Meta Platforms Ireland Limited
ATTN: Privacy Operations
Merrion Road
Dublin 4
D04 X2K5
Ireland
For Facebook, you can contact the data protection officer at the following link: https://www.facebook.com/help/contact/540977946302970. Further information about Page Insights: https://de-de.facebook.com/legal/terms/page_controller_addendum.
Processing of personal data and cookies by Meta When you access a Facebook page, the IP address assigned to your device is transmitted to Facebook. According to Facebook, this IP address is anonymized (for "German" IP addresses). Facebook also stores information about users' devices (e.g., as part of the "login notification" function); Facebook may thus be able to assign IP addresses to individual users. If you are currently logged in to Facebook, a cookie with your Facebook ID is stored on your device. This enables Facebook to track that you have visited this page and how you have used it. Facebook buttons integrated into websites allow Facebook to record your visits to those sites and associate them with your Facebook profile. This data can be used to tailor content or advertising to you. Information on how personal data can be managed or deleted can be found in Facebook's Privacy Center: https://www.facebook.com/privacy/center/. Further information on Facebook's data handling practices can be found here: http://de-de.facebook.com/about/privacy.
Instagram We operate an Instagram profile. This social media platform is offered by:
Meta Platforms Ireland Limited
4 Grand Canal Square
Grand Canal Harbour
Dublin 2
Ireland
Interaction with our company profile When you visit our Instagram profile and interact with us, we process personal data. On the one hand, this includes the data made publicly available on the profile. On the other hand, we also process the personal data contained in posts, comments, or direct messages to us. Through interactions such as liking or sharing, we can see the user profile with its public information. The legal basis for this processing is Art. 6 para. 1 lit. f GDPR. It is in our legitimate interest to provide relevant and interesting content and to enable the use and functionality of our Instagram profile. Insofar as an inquiry is related to the performance of a contract or is necessary for the implementation of pre-contractual measures, our processing is based on Art. 6 para. 1 lit. b GDPR.
Insights As explained in the Meta Privacy Policy under "How do we use your information?" (https://privacycenter.instagram.com/policy/?entry_point=ig_help_center_data_policy_redirect), Meta also collects and uses information to provide analytics services, known as Insights, for site operators. This also applies to our Instagram profile. Insights are summarized statistics created based on certain interactions of visitors with pages and the content associated with them, which are logged by Meta's servers. This includes, among other things:
How many people see and interact with our products, services, or content, such as posts, videos, Instagram pages, listings, stores, and advertisements (if the advertisement is shown on Meta products);
How people interact with our content, websites, apps, and services;
Which groups of people interact with our content and which groups use our services.
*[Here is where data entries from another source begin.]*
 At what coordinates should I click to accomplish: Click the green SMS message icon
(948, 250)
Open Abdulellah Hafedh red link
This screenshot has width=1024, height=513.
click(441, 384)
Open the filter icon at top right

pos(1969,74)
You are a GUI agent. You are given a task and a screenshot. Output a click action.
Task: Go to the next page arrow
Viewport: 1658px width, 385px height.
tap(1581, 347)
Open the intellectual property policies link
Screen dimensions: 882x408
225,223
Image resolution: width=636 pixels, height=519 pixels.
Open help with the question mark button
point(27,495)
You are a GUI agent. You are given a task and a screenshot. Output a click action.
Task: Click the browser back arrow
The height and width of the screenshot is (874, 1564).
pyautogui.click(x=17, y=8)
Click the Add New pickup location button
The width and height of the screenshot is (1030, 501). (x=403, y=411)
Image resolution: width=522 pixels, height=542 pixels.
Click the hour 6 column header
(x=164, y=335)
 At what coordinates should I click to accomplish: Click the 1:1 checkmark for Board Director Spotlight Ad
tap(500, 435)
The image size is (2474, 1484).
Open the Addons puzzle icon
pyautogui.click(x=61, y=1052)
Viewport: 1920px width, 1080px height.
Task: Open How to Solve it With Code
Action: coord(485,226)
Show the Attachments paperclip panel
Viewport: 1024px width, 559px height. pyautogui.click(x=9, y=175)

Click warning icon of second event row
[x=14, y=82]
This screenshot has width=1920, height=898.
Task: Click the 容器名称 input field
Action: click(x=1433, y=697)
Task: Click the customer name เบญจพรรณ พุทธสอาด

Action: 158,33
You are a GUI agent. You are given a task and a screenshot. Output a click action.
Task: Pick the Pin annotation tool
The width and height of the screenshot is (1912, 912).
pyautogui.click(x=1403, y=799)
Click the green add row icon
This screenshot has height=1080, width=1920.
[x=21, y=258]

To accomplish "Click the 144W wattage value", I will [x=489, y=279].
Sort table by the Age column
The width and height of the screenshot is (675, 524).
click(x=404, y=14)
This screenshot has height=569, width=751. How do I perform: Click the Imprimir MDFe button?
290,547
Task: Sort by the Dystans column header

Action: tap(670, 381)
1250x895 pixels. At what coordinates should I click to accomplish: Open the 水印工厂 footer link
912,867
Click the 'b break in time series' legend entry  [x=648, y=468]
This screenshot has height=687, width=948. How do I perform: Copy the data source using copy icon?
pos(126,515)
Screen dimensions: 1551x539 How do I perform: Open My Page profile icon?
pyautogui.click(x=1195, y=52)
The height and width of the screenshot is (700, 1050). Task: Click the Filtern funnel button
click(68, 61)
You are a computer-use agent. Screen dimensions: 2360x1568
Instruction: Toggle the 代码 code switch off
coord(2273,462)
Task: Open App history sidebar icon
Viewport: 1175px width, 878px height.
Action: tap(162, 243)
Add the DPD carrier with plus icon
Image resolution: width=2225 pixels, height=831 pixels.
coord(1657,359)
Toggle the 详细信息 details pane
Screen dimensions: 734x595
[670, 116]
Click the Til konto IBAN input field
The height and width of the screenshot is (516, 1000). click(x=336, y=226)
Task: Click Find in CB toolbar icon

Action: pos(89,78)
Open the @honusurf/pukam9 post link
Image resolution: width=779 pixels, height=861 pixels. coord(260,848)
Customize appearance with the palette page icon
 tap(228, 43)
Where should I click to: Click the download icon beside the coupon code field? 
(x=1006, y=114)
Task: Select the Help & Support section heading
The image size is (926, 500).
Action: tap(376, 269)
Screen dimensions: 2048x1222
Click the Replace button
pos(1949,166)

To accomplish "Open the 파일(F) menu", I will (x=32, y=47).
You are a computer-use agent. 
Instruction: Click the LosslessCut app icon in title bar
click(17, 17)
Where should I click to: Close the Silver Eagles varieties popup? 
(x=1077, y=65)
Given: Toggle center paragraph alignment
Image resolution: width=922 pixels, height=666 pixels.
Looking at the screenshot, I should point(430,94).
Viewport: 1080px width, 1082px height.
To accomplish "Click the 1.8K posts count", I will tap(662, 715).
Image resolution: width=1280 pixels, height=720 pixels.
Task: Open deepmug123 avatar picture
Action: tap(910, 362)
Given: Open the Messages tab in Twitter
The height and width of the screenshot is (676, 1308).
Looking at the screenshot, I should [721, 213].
Meta provides us with summarized reports and insights that tell us how well our content, features, products, and services are performing. We do not receive access to personal data, only summarized reports. To evaluate reach, we can apply settings or filters regarding the selection of a time period, the viewing of a specific post, and demographic groupings. This data is anonymized. It is not possible for us to draw conclusions about specific individuals. The purpose of processing this data is to analyze our reach and adapt our content and advertisements to user interests so that visitors can derive the greatest possible benefit from them. By evaluating this data, we can understand how our content, profile, and advertising are consumed. This enables us to create target group-specific content and place advertisements to better market our company and services. The processing is based on our legitimate interest in accordance with Art. 6 para. 1 sentence 1 lit. f GDPR. When processing personal data in the context of Insights, the processing is carried out under joint responsibility with Meta in accordance with Art. 26 para. 1 GDPR. We have concluded a corresponding agreement with Meta, which can be viewed here: (https://www.facebook.com/legal/terms/page_controller_addendum). Meta's contact details are as follows: Online contact: https://www.facebook.com/help/contact/1650115808681298 Postal:
Meta Platforms Ireland Limited
ATTN: Privacy Operations
Merrion Road
Dublin 4
D04 X2K5
Ireland
For Instagram, you can contact the data protection officer at the following link: https://www.facebook.com/help/contact/540977946302970. Further information about Insights: https://de-de.facebook.com/help/pages/insights. You can find Instagram's full privacy policy here: https://privacycenter.instagram.com/policy/?entry_point=ig_help_center_data_policy_redirect. Processing of personal data and cookies by Meta When you access an Instagram page, the IP address assigned to your device is transmitted to Meta. According to Meta, this IP address is anonymized (for "German" IP addresses). Meta also stores information about users' end devices (e.g., as part of the "login notification" function); Meta may thus be able to assign IP addresses to individual users. If you are currently logged in to Instagram, a cookie with your Instagram ID is stored on your device. This enables Meta to track that you have visited this page and how you have used it. Meta buttons integrated into websites allow Meta to record your visits to these websites and assign them to your Instagram profile. This data can be used to tailor content or advertising to you. Further information: https://privacycenter.instagram.com/policy/?entry_point=ig_help_center_data_policy_redirect.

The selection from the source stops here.